Il faut être direct : dans ce type de programme, l’ambiguïté sur le prix est une faute politique. Soit le prix est réellement verrouillé, juridiquement opposable, et alors il faut le faire respecter. Soit il ne l’est pas, et il fallait le dire dès le départ, en assumant qu’il existe un risque de hausse. Le “malentendu” est une zone grise qui détruit la confiance, parce qu’il ressemble à une pirouette : chacun peut prétendre avoir raison.

Et ce débat a un prolongement stratégique : dépendance aux États-Unis pour la fourniture, les mises à jour, une part du soutien, et la dynamique de politique commerciale (les épisodes de tensions tarifaires ont alimenté le malaise). Même si l’armée suisse n’est pas alignée sur l’OTAN comme membre, elle s’insère de plus en plus dans un environnement européen où l’interopérabilité compte. Le F-35 apporte une compatibilité, mais il apporte aussi une dépendance structurelle. C’est un arbitrage, pas une évidence.

Les scénarios réalistes pour Berne et ce qu’ils impliquent

Berne a, en pratique, trois trajectoires.

La première : payer plus. C’est la voie la plus simple techniquement, mais la plus dure politiquement. Il faut revenir devant le Parlement, et surtout assumer face au pays que le plafond du référendum ne suffit plus. Dans le contexte actuel, ce sera interprété comme un échec de pilotage.

La deuxième : acheter moins, ce qui est l’option annoncée. Elle préserve la règle politique du plafond, mais elle réduit la capacité. Elle peut être masquée temporairement par de la simulation et une gestion fine des disponibilités, mais elle finit par se voir : moins d’avions, c’est moins de marge.

La troisième : réduire des éléments associés. Moins de simulateurs, moins de stocks, des options repoussées, des armements achetés plus tard. C’est souvent le compromis “comptable” préféré, parce qu’il permet d’afficher un nombre d’avions. Mais c’est aussi le plus risqué : on se retrouve avec une flotte qui existe sur le papier, mais qui manque de profondeur logistique ou de munitions, donc qui ne tient pas un scénario de crise.

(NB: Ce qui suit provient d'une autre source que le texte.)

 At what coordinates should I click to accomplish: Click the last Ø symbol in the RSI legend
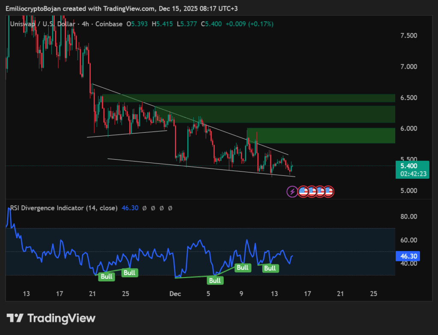(169, 208)
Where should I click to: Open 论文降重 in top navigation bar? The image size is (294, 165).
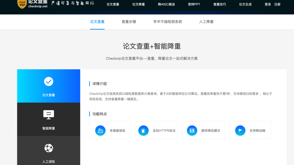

Le pire serait de choisir un mélange non assumé : acheter moins, rogner l’écosystème, et promettre que “tout ira bien”. L’aviation de chasse est un domaine où les demi-mesures se paient cash, parce que la technique et l’entraînement ne pardonnent pas.

Sources

  • Dépêches Reuters du 25 juin 2025, 13 août 2025 et 12 décembre 2025 sur le différend de prix, les risques de surcoûts et la décision suisse de réduire l’achat.
  • Communiqué officiel du Conseil fédéral (DDPS/VBS) du 30 juin 2021 sur Air2030 : choix du F-35A et estimation de coût total sur 30 ans.
  • Breaking Defense, 12 décembre 2025 : estimation de hausse d’environ 610 millions de dollars et explications (inflation, matières premières, supply chain).
  • GAO, avril 2024 : rapport sur la soutenabilité du F-35, coûts d’exploitation et de soutien, et trajectoire de coût total.
  • CBO, juin 2025 : analyse des coûts d’exploitation et de soutien du F-35 et des tendances de dépenses.